— begin Dataset excerpts —

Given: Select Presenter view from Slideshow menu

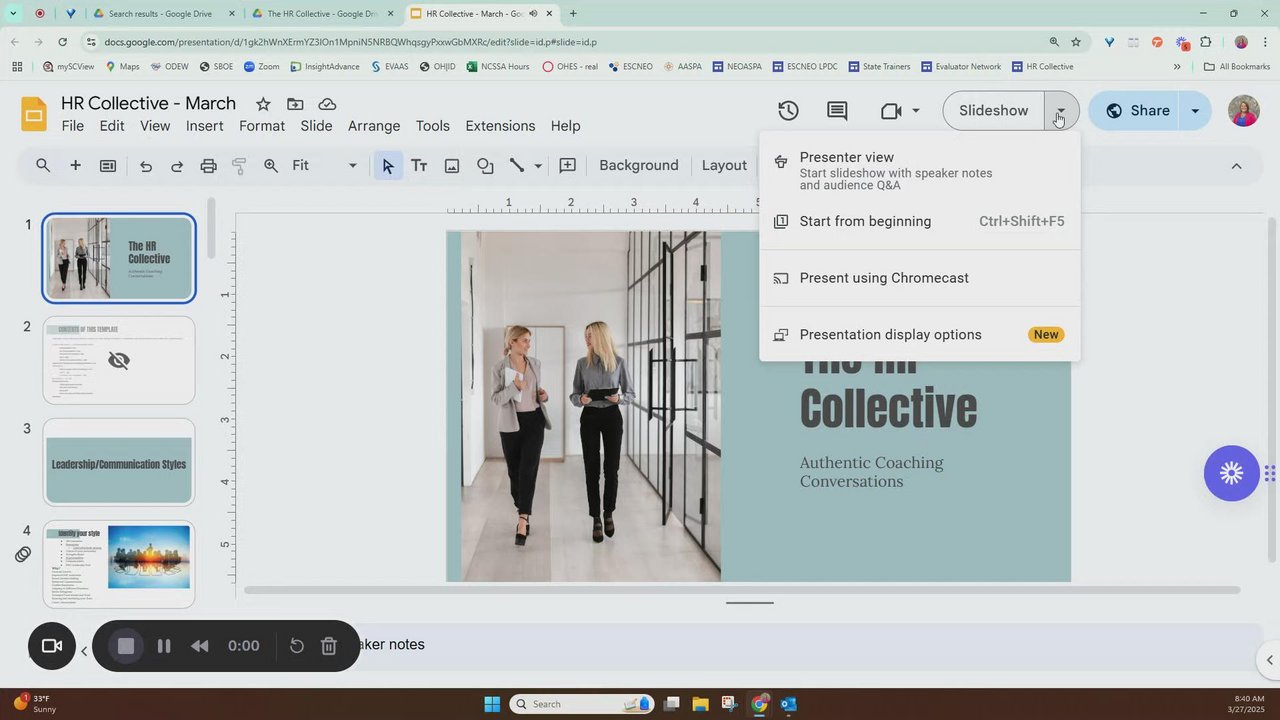Looking at the screenshot, I should tap(846, 158).
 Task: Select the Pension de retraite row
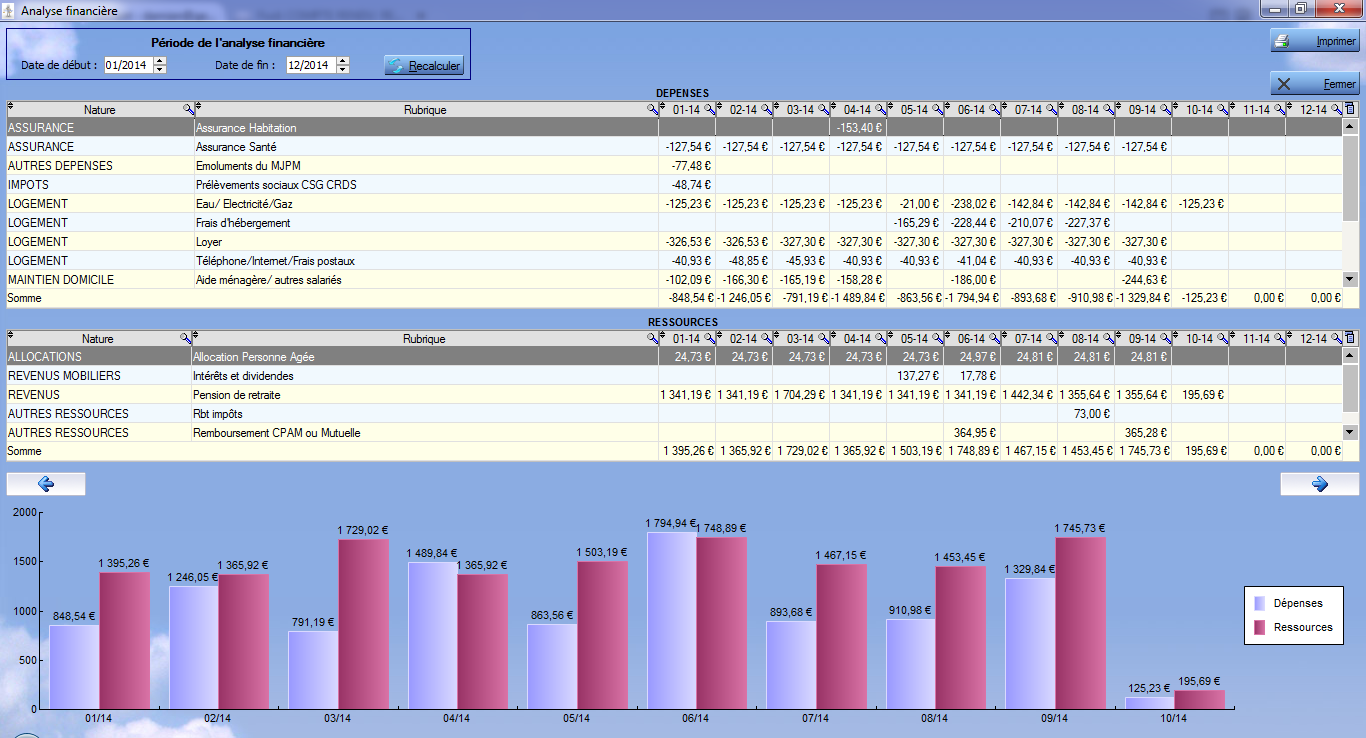coord(236,395)
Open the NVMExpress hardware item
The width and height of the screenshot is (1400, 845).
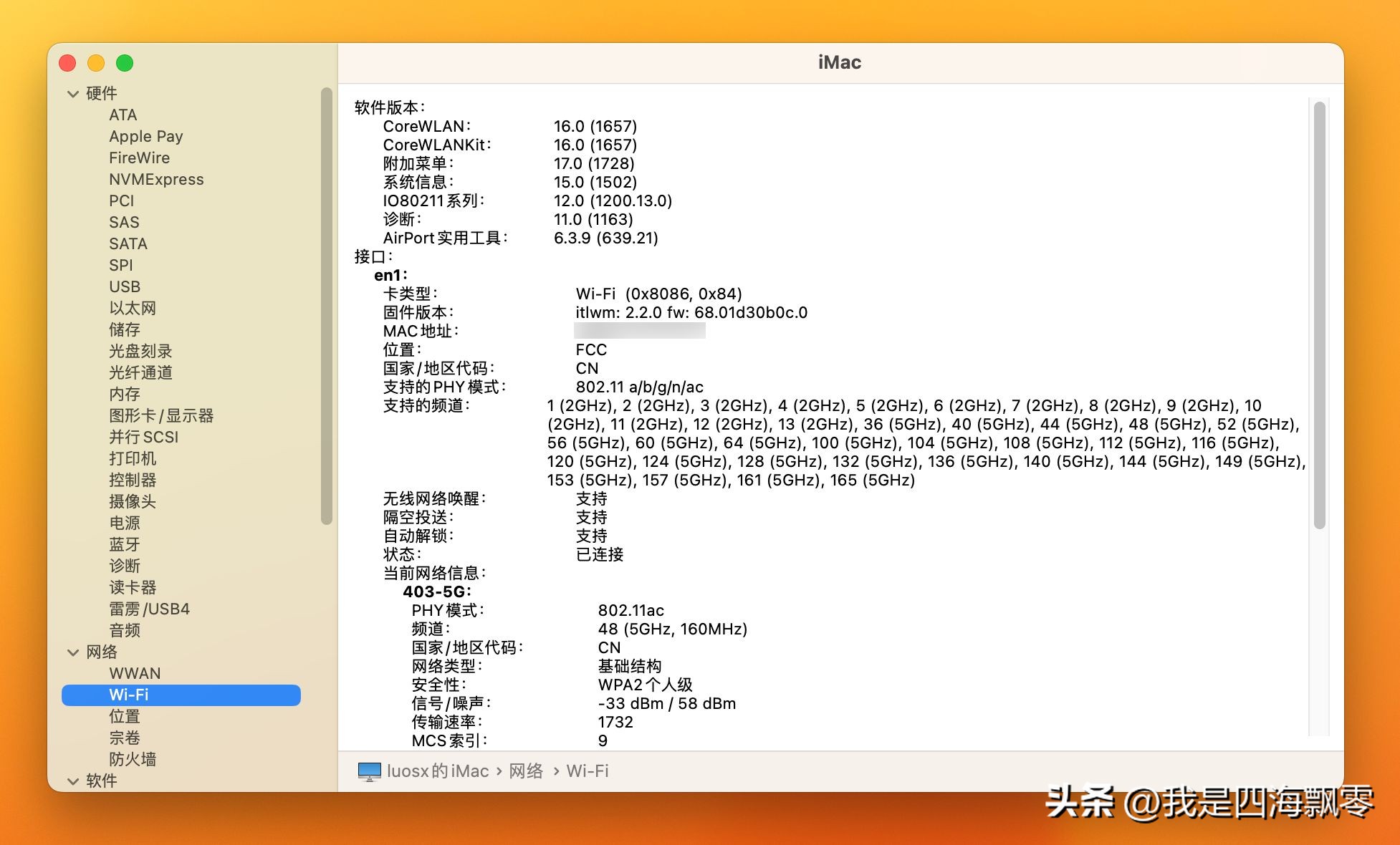click(x=155, y=179)
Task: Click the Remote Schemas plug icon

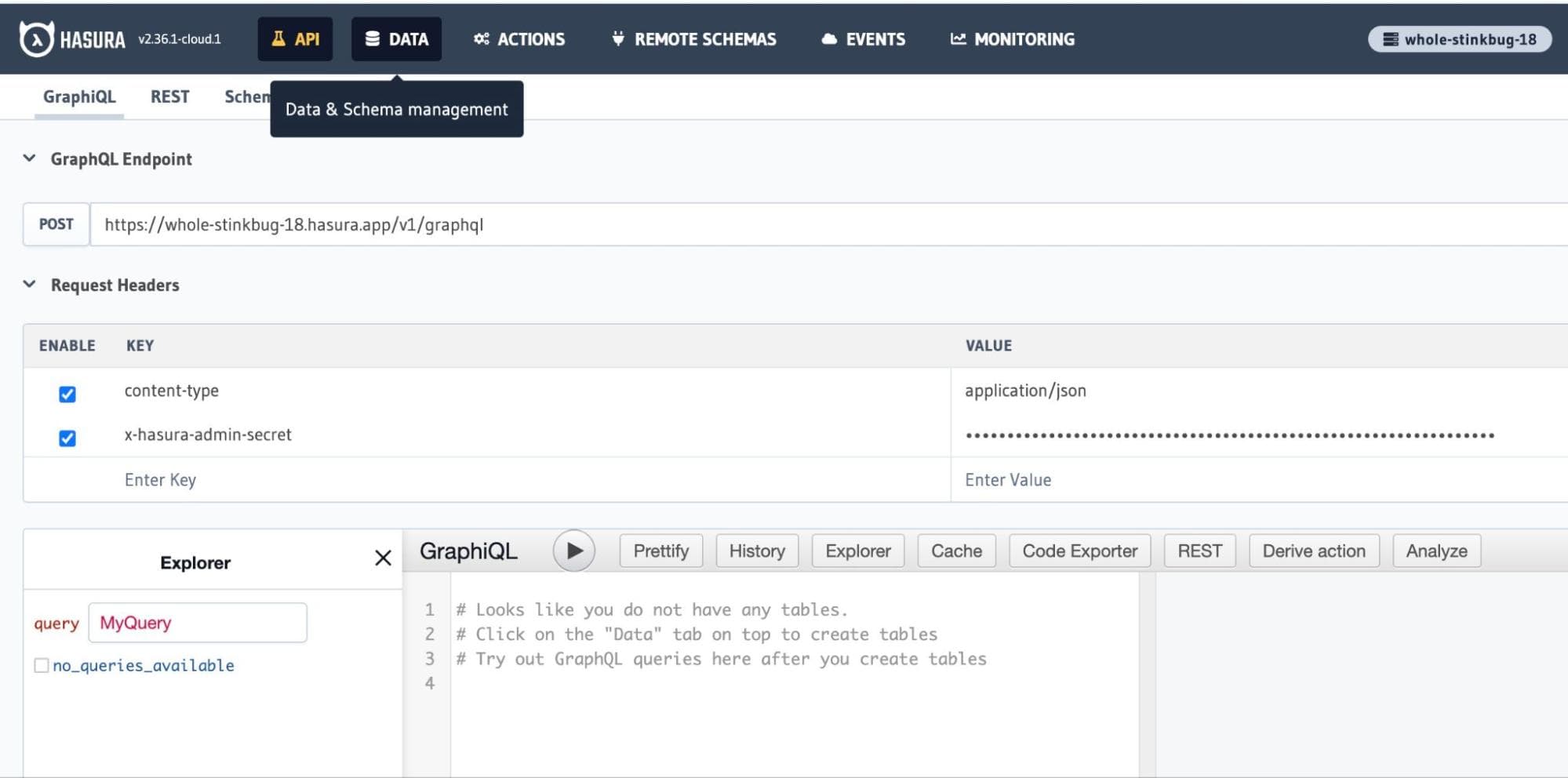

— end Dataset excerpts —

- _Aim_
Copy out the text of every item above without any changes, leaving out the pictures.

- _Response to this exercise_
Given: Select Presenter view from Slideshow menu

Looking at the screenshot, I should tap(846, 158).
 Task: Select the Pension de retraite row
coord(236,395)
Open the NVMExpress hardware item
The width and height of the screenshot is (1400, 845).
click(x=155, y=179)
Task: Click the Remote Schemas plug icon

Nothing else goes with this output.